Mengapa para karyawan eks Hotel Purajaya merindukan kembali bekerja di hotel dan resort itu, menurut Wawan, karena suasana kerja yang dibangun di bawah manajemen Hotel Purajaya, yang ketika itu posisi Direktur PT Dani Tasha Lestari dijabat oleh Zukriansyah alias JJ, dan kemudian dilanjutkan oleh Rury Afriansyah, penuh dengan rasa kekeluargaan.

”Kami para pekerja hotel tidak dituntut untuk ekstra kerja keras, tetapi dituntut untuk bertanggungjawab terhadap tugas masing-masing. Sehingga suasana tidak kaku, namun semua karyawan bekerja sesuai dengan tanggungjawab masing-masing,” ujar Wawan.

”Saya sendiri bekerja sebagai petugas IT (Information Technology), yakni mengurus jaringan computer di setiap ruangan yang memerlukan jaringan, serta berbagai hal yang terkait dengan IT. Bidang IT memang bidang saya, sehingga ketika tidak lagi bekerja di Hotel Purajaya, saya menekuni profesi mendidik di bidang mata pelajaran IT di salah satu sekolah menengah kejuruan di Batam,” tutur Wawan.

Suasana kamar Hotel Purajaya sebelum dirobohkan pada 21 Juni 2023.

Protes Tokoh Melayu Kepri

Sebelumnya, peristiwa perobohan hotel dan pencabutan alokasi lahan PT DTL telah diprotes oleh Lembaga Adat Melayu (LAM) Kepulauan Riau. Para tokoh Melayu yang tergabung dalam LAM menyatakan dukungan penuh terhadap langkah hukum yang ditempuh DTL melawan Kepala BP Batam.

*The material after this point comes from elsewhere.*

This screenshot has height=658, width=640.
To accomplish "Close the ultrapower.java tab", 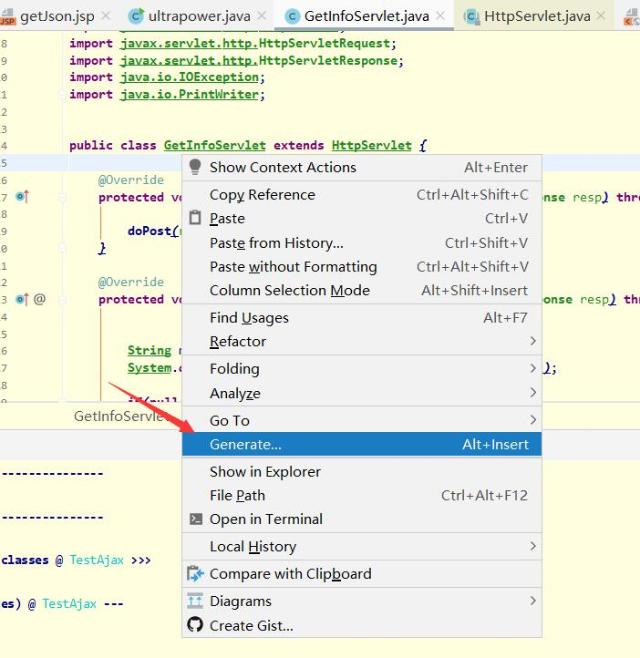I will (x=262, y=16).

”Mendengar penjelasan Sdr Rury Afriansyah yakni masalah perusahaannya PT Dani Tasha Lestari yang dirobohkan, ada tiga hal kejanggalan-kejanggalan dalam perobohoan hotel itu. Karena itu, maka Sdr Rury Afriansyah sudah dapat disebut menerima perlakuan yang tidak adil oleh yang berwenang (BP Batam) dalam hal itu. Karena itu dia bersilaturahim ke induk organisasi, dan sebagai orang tua kami patut menerima keluhan itu,” kata Wakil Ketua I LAM Kepri, Atmadinata, kepada pers, beberapa waktu lalu.

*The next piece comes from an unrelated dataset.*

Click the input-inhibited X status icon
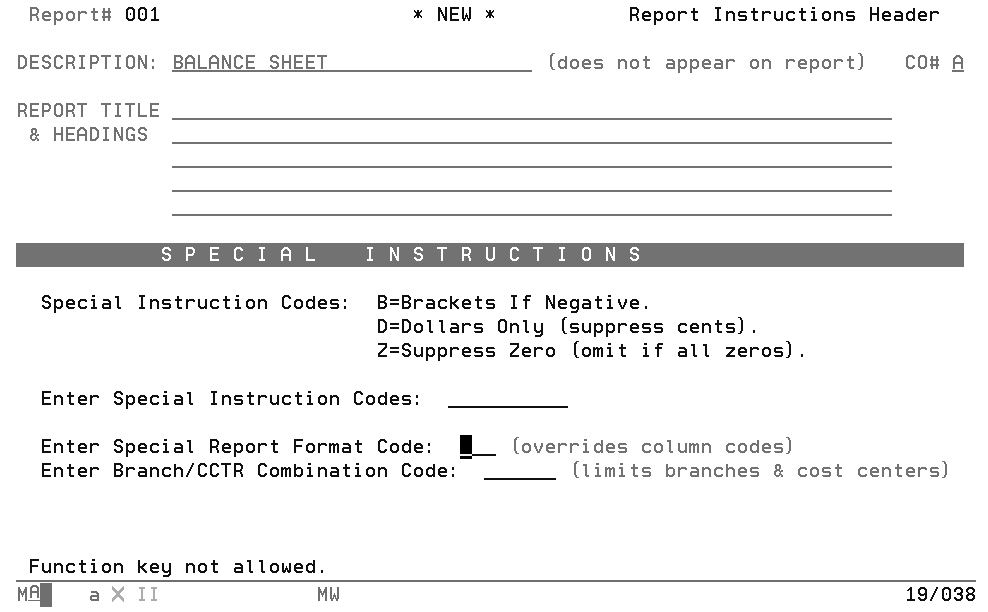 tap(118, 594)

Perjuangan Rury Afriansyah untuk mendapatkan kembali alokasi lahan serta menuntut ganti atas kerugian yang dideritanya, menurutnya, merupakan perjuangan yang pantas untuk didukung oleh LAM Kepulauan Riau. Bersama Atmadinata, hadir dalam pertemuan dengan Dirut PT DTL, sebanyak 24 pengurus LAM Kepri. Semua sepakat menyebut pengalaman yang menimpa Rury Afriansyah terkait hotel Pura Jaya merupakan perbuatan sewenang-wenang yang harus dilawan. Perlawanan yang dimaksud dengan upaya hukum oleh PT DTL, serta dorongan moril dan sosial dari lembaga.

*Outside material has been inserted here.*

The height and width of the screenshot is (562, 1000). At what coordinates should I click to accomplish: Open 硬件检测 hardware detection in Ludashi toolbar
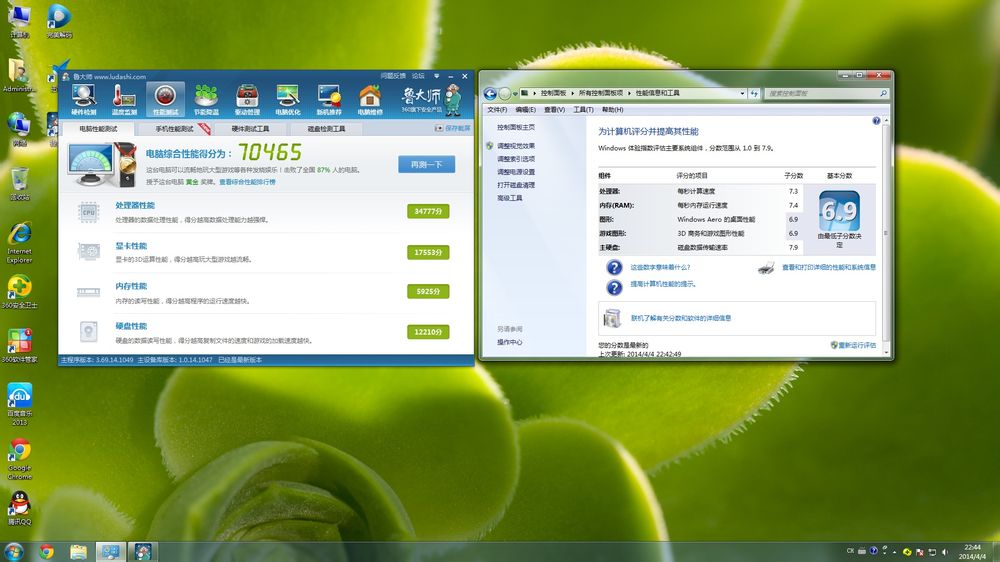(x=84, y=100)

Para tokoh Melayu di Kepri menyingsingkan lengan untuk melawan kezaliman Mafia Tanah yang berkeliaran di Batam dan Kepri.

Pernyataan itu disampaikan oleh para pengurus LAM Kepri usai mendengar penjelasan Rury Afriansyah dalam waktu sekitar dua jam antara pengurus lengkap LAM Kepri bersama Dirut PT DTL dan Tim Hukum yang datang dari Batam. Kehadiran Rury di Gedung LAM Kepri, membuka berbagai masalah penting dalam pengelolaan kebijakan yang tidak sesuai di BP Batam. Substansi dari masalah yang dikemukakan dalam rapat merupakan bagian dari kesewenang-wenangan BP Batam menghadapi perusahaan, dalam hal ini PT DTL.

”Kami baru saja mengetahui duduk persoalan yang sebenarnya. Ini bukan soal politik, tetapi ini (masalah yang dialami hotel Pura Jaya) adalah masalah keluarga besar LAM yang harus diperhatikan, sebab sudah menjadi ancaman bagi pengusaha Melayu di Kepri khususnya. Investasi sebesar itu (+/-Rp400 miliar) di dunia perhotelan sudah jarang dimiliki dan dikelola oleh pengusaha tempatan. Sehingga kami menilai masalah ini menjadi masalah bersama dan harus diberi dukungan penuh,” ucap Sekretaris III LAM Kepri Riawina.

Sebagai sesama putra Melayu, menurut para pengurus LAM Kepri, Megat Rury Afriansyah yang menjabat sebagai Ketua Saudagar Rumpun Melayu (SRM) Kota Batam, yakni organisasi sayap LAM, sudah menjadi kewajiban bagi LAM untuk melindungi anggotanya. ”Sebagai putra tempatan yang telah memberi kontribusi dalam kemajuan Pulau Batam secara khusus, dan Provinsi Kepri secara umum, Sdr Rury Afriansyah harus dibela dari kesewenang-wenangan BP Batam,” kata Sekretaris LAM Kepri, H Raja Alhafiz SE.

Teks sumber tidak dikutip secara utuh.